Be Columbo - check out all expenses. Taxes, utilities owner dues… everything!

3. Income Plus Lifestyle Equals Mortgage Payment- Sit down with a competent real estate professional and honestly discuss your income level and living expenses. Take into account future considerations like: children, add-ons, amenities or fix-ups. Your dream home is certainly worth a sacrifice but don’t mortgage your entire future.

4. View Several Homes- See at least 3-5 properties. Don’t move on the first property you see but… don’t move too slowly either. With your agent’s help, you’ll be able to view enough properties to get a good overall perspective of your market. And when you find the right property, all the leg work will be worth it.

5. Utilize Your Team- By aligning yourself with the right real estate professional, you’ll have an entire team working for you. Top real estate professionals have lenders, title reps, inspection teams - an entire group of trained professionals to make the whole buying experience simple and easy for you.
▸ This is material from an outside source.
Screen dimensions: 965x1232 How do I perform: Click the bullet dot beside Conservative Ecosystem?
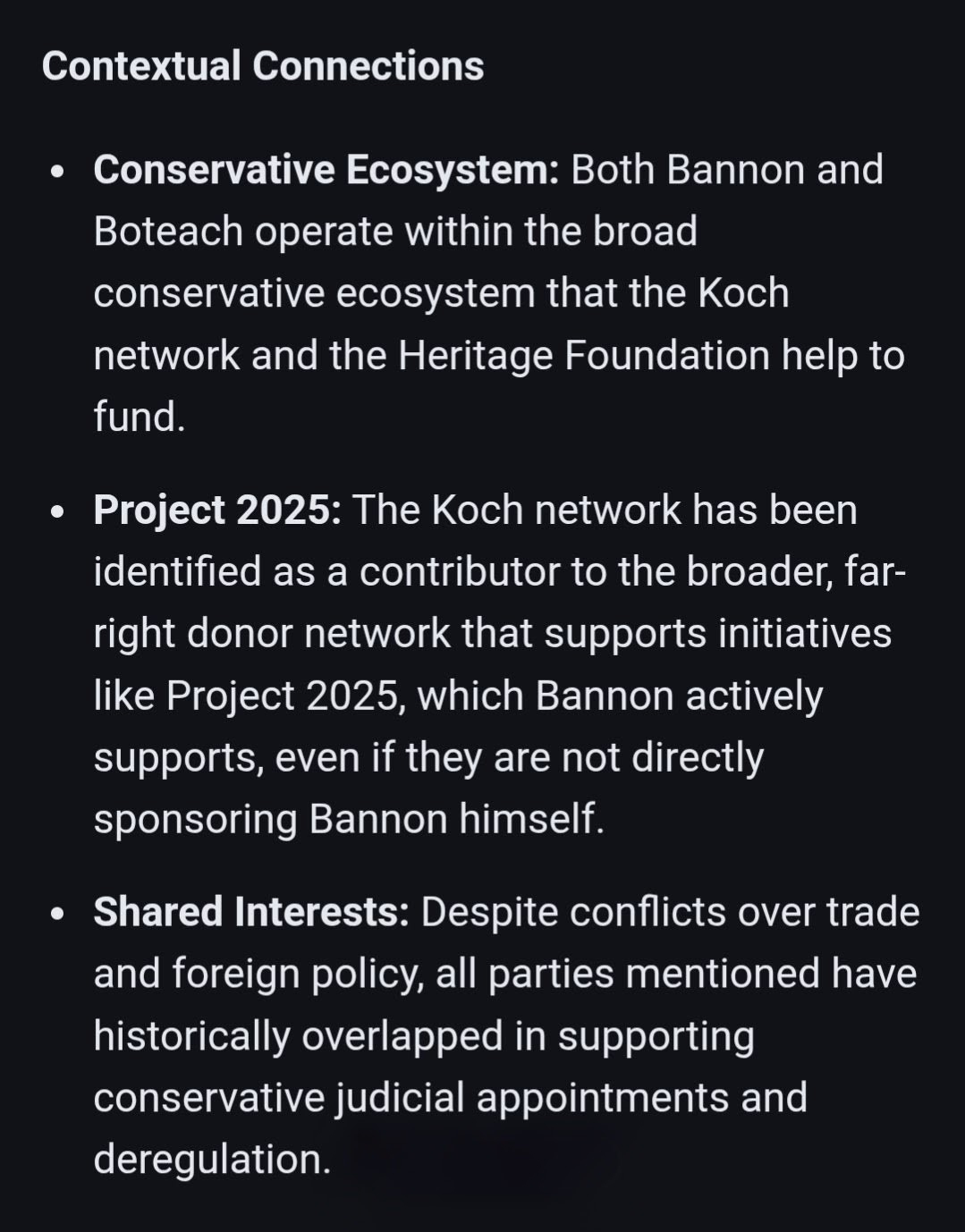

6. Be Columbo- Check out all your costs and expenses before you sign: utilities, taxes, insurance, maintenance and homeowner dues, if applicable. Make sure all utilities are on (gas, electricity, and water), so you can inspect everything in working order. Ask lots of questions and be very detail conscious.
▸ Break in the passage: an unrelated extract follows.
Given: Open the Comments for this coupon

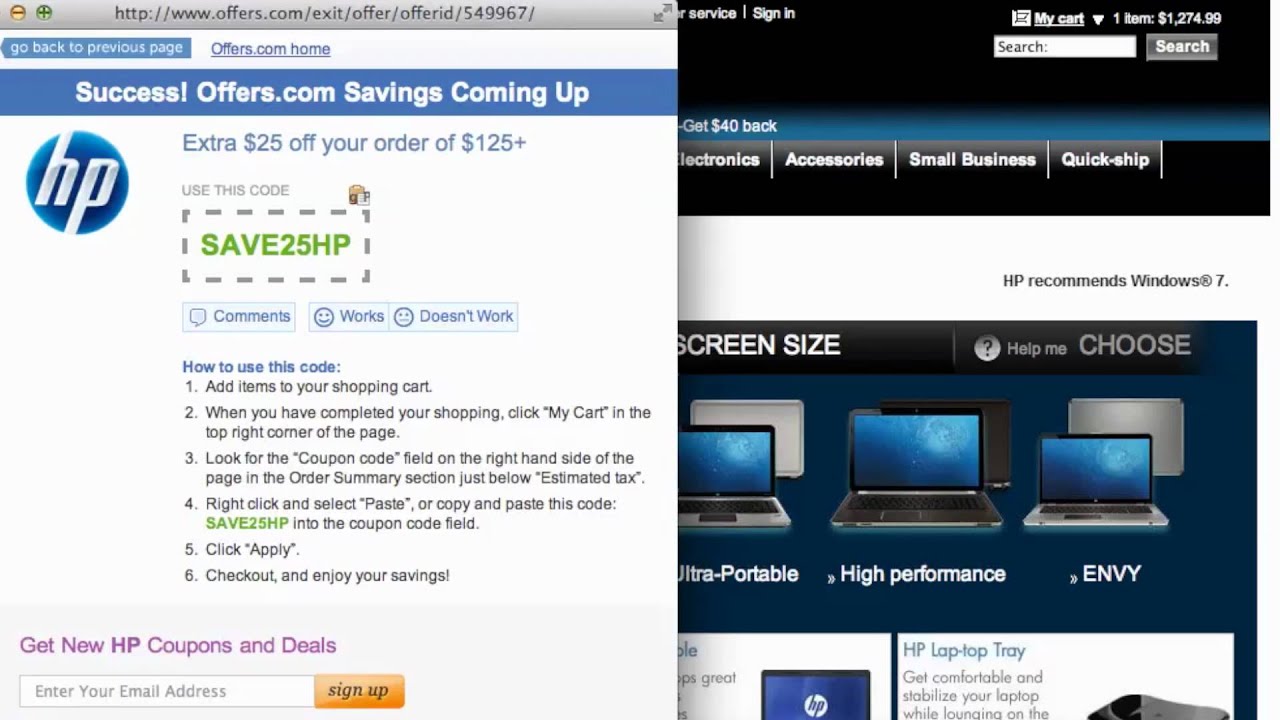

7. Do a Final Walk-Through- Visit the property after all the furnishings have been moved out to be sure there are no surprises. Be absolutely positive the property was left exactly as you had agreed upon in the contract. Many times, things are unintentionally overlooked that could have been spotted in a final walk-through.

8. Plan For Flexibility- Closing dates are not written in stone. Allow for contingencies and have a back-up plan. If you or the sellers need a little more time to conclude the final arrangements, don’t let these delays upset or frustrate you. These types of circumstances are not uncommon in a real estate transaction.

Before you sign do a final walk- through and be sure the property was left per contract.

9. If It’s Not In Writing, It Doesn’t Exist- All promises and discussions are to be in writing. Don’t make any assumptions or believe any assurances. Even the best intentions can be misinterpreted. Have your real estate professional keep an ongoing log (in writing) of all discussions, and get the seller’s written approval for all agreements.

10. Loyalty Breeds Loyalty- Be open, honest and up-front with your team. Hard feelings and disloyalty will cause headaches, delays or may even keep you from getting into the home you worked so hard to locate. Take the time to select the right team in the beginning and your first home purchase will be a simple, easy and profitable experience you’ll have fond memories of… for years to come.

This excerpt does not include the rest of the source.